Consider for example a Defi protocol with liquidation logic documented to liquidate a user only if their collateralization ratio is below 1e18.

// Incorrectly liquidates if collateralizationRatio is == 1 ether
if (collateralizationRatio > 1 ether) {
	...
} else {
	liquidate();
}

Sources

https://github.com/OpenCoreCH/smart-contract-auditing-heuristics#off-by-one-errors

Lack of Precision

In Solidity, there are a limited variety of number types. Differently from many programming languages, floating point numbers are unsupported. Fixed point numbers are partially supported, but cannot be assigned to or from. The primary number type in Solidity are integers, of which resulting values of calculations are always rounded down.

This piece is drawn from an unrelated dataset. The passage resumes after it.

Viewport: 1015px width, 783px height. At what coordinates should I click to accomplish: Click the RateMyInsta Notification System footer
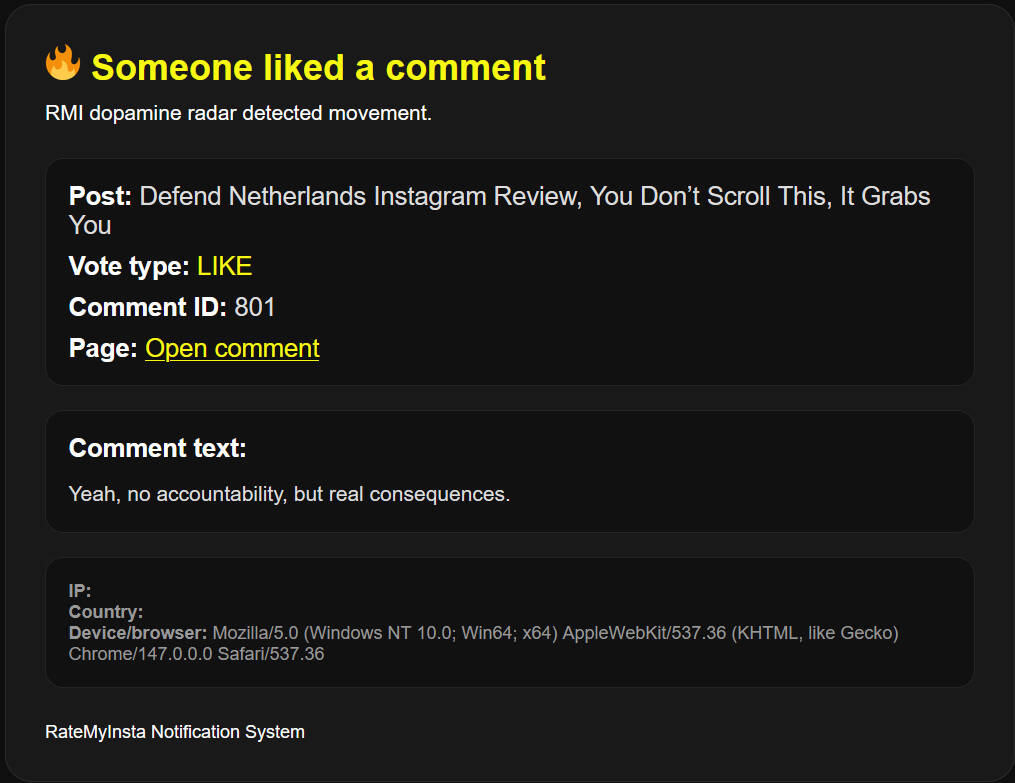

Since division often results in a remainder, performing division with integers generally requires a lack of precision to some degree. To see how a lack of precision may cause a serious flaw, consider the following example in which we charge a fee for early withdrawals denominated in the number of days early that the withdrawal is made:

uint256 daysEarly = withdrawalsOpenTimestamp - block.timestamp / 1 days
uint256 fee = amount / daysEarly * dailyFee

The problem with this is that in the case that a user withdraws 1.99 days early, since 1.99 will round down to 1, the user only pays about half the intended fee.

In general, we should ensure that numerators are sufficiently larger than denominators to avoid precision errors. A common solution to this problem is to use fixed point logic, i.e. raising integers to a sufficient number of decimals such that the lack of precision has minimal effect on the contract logic. A good rule of thumb is to raise numbers to 1e18 (commonly referred to as WAD).